Human C8 is one of five components of the membrane attack complex of complement (MAC). It contains three subunits (C8 alpha, C8 beta, C8y) arranged as a disulfide-linked C8 alpha-y dimer that is noncovalently associated with C8 beta. C8 alpha, C8 beta, and complement components C6, C7, and C9 form the MAC family of proteins. All contain N- and C-terminal modules and an intervening 40-kDa segment referred to as the membrane attack complex/perform (MACPF) domain. During MAC formation, C8 alpha binds and mediates the self-polymerization of C9 to form a pore-like structure on target cells. The C9 binding site was previously shown to reside within a 52-kDa segment composed of the C8 alpha N-terminal modules and MACPF domain (alpha MACPF). In the present study, we examined the role of the MACPF domain in binding C9. Recombinant alpha MACPF and a disulfide-linked alpha MACPF-gamma dimer were successfully produced in Escherichia coli and purified. alpha MACPF was shown to simultaneously bind C8 beta, C8 gamma, and C9 and form a noncovalent alpha MACPF(.)C8 beta(.)C8 gamma(.)C9 complex. Similar results were obtained for the recombinant alpha MACPF-gamma dimer.
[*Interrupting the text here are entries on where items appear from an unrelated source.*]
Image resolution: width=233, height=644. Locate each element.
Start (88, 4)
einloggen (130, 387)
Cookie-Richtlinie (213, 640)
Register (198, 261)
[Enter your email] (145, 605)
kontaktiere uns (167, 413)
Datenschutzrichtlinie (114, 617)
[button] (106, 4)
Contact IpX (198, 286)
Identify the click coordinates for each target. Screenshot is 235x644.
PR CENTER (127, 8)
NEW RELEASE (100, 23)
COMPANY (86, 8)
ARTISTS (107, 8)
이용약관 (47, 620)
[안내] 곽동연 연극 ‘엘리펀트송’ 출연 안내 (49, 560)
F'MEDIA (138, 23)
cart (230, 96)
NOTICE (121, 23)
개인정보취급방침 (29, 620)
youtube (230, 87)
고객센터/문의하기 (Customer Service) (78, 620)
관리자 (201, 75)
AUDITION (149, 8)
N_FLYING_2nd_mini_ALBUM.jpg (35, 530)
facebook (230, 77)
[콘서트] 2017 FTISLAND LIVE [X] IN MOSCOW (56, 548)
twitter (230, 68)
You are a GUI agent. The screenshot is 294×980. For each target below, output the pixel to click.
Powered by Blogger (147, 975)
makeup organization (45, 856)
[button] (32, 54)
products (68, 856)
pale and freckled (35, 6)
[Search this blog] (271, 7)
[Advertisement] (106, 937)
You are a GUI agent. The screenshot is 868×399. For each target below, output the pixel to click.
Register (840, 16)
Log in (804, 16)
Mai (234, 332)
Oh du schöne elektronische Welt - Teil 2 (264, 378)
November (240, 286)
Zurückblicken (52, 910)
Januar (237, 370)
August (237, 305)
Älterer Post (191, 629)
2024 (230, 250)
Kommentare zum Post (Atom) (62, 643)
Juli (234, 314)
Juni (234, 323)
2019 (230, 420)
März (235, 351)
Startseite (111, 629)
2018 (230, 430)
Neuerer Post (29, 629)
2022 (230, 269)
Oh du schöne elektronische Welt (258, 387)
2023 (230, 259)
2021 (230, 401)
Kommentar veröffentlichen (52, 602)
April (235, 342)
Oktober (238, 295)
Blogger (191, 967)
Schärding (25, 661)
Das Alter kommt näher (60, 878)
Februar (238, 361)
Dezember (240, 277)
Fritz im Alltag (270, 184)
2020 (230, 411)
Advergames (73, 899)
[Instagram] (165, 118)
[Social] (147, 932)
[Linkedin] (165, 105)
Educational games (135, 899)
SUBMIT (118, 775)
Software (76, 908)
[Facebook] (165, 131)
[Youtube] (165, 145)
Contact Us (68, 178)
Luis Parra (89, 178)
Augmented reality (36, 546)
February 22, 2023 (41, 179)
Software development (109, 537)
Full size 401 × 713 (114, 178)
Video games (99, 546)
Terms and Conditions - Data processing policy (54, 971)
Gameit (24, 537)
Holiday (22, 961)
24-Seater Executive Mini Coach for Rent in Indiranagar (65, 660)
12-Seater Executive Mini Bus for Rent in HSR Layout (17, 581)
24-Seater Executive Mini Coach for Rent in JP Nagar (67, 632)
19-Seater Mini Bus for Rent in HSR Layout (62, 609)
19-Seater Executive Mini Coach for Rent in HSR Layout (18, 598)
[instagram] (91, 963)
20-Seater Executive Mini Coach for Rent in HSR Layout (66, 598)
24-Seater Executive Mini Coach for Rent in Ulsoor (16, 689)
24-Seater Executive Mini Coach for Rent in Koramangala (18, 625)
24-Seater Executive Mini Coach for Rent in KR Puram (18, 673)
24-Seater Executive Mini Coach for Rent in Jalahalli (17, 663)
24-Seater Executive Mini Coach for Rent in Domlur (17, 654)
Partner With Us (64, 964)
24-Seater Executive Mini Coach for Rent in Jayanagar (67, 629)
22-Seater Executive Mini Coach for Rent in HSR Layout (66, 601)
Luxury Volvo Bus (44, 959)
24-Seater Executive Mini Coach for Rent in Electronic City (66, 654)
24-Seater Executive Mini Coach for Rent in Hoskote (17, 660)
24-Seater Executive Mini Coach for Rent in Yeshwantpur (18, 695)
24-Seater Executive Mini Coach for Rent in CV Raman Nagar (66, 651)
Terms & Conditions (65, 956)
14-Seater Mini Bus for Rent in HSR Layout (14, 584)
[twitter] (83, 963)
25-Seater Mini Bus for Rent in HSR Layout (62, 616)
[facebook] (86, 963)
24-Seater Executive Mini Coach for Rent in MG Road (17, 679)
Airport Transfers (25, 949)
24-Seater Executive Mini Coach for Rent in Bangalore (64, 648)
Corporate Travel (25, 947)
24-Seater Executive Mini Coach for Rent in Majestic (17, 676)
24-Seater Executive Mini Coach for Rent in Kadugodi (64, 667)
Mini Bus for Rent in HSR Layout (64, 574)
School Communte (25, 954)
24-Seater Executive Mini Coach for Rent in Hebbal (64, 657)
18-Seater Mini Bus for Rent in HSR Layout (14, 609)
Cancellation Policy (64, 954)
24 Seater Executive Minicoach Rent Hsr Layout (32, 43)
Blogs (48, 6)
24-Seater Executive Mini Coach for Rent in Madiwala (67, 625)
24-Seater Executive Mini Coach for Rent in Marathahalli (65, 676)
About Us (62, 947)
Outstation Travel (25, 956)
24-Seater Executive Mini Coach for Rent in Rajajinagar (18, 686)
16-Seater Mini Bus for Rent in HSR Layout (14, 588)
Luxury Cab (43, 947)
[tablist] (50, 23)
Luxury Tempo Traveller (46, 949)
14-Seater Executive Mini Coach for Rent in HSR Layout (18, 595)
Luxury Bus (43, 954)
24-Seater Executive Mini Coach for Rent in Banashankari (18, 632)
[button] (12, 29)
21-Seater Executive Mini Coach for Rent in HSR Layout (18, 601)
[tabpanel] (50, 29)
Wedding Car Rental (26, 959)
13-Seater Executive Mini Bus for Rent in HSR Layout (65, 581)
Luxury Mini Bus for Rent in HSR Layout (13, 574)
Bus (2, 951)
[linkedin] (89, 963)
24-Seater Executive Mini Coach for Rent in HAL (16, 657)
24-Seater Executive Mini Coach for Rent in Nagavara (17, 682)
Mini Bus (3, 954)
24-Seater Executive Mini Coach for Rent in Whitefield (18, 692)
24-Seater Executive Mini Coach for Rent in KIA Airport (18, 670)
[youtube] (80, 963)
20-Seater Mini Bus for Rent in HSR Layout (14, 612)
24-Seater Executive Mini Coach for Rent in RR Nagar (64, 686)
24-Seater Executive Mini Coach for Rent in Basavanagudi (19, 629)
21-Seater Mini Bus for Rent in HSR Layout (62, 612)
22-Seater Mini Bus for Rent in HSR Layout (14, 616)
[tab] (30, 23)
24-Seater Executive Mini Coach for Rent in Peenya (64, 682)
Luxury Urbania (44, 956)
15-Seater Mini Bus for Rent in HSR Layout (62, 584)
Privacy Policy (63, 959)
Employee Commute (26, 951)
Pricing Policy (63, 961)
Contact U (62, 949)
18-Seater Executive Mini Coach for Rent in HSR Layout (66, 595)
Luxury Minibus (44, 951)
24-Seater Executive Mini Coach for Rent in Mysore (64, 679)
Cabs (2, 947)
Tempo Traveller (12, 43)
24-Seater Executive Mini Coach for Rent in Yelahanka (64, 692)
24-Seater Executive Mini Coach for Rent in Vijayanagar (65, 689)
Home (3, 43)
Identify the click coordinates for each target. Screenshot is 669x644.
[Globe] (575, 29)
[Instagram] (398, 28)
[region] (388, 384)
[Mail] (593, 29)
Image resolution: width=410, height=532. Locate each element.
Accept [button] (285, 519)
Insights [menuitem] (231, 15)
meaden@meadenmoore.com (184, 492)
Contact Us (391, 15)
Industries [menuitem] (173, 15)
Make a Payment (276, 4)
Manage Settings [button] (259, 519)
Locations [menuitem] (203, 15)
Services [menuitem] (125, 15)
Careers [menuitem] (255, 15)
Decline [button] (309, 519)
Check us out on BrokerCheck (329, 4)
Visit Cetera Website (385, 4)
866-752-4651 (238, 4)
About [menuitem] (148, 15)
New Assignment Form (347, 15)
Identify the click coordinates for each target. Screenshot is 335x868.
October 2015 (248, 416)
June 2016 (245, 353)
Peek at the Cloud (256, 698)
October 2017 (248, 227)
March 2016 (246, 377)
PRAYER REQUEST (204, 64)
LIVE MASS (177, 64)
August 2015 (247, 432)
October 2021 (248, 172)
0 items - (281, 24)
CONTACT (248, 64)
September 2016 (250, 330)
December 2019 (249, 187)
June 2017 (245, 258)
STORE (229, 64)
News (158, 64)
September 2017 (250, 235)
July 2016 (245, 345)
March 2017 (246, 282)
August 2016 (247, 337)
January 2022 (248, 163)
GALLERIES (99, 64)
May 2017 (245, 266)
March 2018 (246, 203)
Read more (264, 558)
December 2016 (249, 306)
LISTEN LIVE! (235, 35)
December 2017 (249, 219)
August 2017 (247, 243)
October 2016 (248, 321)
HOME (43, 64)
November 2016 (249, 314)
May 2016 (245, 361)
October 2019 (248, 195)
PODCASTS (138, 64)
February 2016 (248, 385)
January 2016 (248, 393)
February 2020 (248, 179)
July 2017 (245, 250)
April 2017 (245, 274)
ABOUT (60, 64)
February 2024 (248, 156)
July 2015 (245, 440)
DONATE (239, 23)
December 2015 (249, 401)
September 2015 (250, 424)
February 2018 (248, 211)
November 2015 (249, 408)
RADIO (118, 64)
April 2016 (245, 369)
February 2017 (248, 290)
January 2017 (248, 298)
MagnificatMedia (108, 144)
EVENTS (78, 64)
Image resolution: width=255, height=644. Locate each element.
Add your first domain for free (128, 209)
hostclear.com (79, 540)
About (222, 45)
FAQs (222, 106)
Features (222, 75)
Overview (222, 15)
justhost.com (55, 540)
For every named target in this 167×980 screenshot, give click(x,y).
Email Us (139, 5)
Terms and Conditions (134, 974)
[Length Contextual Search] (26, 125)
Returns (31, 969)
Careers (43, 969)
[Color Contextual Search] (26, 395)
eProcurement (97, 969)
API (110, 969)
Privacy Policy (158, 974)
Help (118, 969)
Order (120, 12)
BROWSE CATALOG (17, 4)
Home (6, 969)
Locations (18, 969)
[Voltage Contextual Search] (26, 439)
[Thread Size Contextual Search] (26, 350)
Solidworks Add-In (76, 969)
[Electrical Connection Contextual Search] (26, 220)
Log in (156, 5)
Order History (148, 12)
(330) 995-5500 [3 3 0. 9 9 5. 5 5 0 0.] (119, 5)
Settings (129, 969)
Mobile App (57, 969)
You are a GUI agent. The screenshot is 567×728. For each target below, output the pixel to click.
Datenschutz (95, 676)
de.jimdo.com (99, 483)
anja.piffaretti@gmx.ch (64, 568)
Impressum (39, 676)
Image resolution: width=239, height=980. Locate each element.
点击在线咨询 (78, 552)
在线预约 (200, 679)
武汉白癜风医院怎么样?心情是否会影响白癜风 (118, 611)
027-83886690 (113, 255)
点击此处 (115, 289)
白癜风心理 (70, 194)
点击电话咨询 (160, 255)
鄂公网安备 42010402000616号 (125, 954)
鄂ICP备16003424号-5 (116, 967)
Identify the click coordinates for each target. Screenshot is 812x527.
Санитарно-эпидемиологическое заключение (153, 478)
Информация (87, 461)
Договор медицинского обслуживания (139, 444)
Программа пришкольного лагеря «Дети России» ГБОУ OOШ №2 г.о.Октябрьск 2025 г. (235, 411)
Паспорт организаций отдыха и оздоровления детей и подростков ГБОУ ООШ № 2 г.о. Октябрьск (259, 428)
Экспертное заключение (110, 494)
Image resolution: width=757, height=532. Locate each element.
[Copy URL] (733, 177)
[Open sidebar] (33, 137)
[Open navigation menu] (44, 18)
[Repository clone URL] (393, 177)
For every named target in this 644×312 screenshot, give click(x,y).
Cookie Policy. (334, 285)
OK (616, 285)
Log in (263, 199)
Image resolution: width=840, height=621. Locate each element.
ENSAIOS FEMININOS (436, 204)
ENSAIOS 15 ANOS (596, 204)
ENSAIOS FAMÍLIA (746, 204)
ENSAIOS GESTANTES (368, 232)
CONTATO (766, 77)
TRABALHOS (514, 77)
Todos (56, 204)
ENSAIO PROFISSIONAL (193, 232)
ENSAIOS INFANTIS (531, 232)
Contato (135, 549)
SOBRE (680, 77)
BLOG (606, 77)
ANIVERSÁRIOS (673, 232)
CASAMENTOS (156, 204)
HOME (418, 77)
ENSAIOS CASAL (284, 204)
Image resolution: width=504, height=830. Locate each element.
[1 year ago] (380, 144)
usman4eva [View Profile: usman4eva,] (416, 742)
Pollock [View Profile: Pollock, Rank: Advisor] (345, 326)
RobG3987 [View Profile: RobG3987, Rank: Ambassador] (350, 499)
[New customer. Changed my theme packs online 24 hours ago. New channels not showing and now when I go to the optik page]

This dimer bound C8 beta and C9 to form a hemolytically active (alpha MACPF-gamma)(.)C8 beta(.)C9 complex. These results indicate that the principal binding site for C9 lies within the MACPF domain of C8 alpha. They also suggest this site and the binding sites for C8 beta and C8 gamma are distinct. alpha MACPF is the first human MACPF domain to be produced recombinantly and in a functional form. Such a result suggests that this segment of C8 alpha and corresponding segments of the other MAC family members are independently folded domains.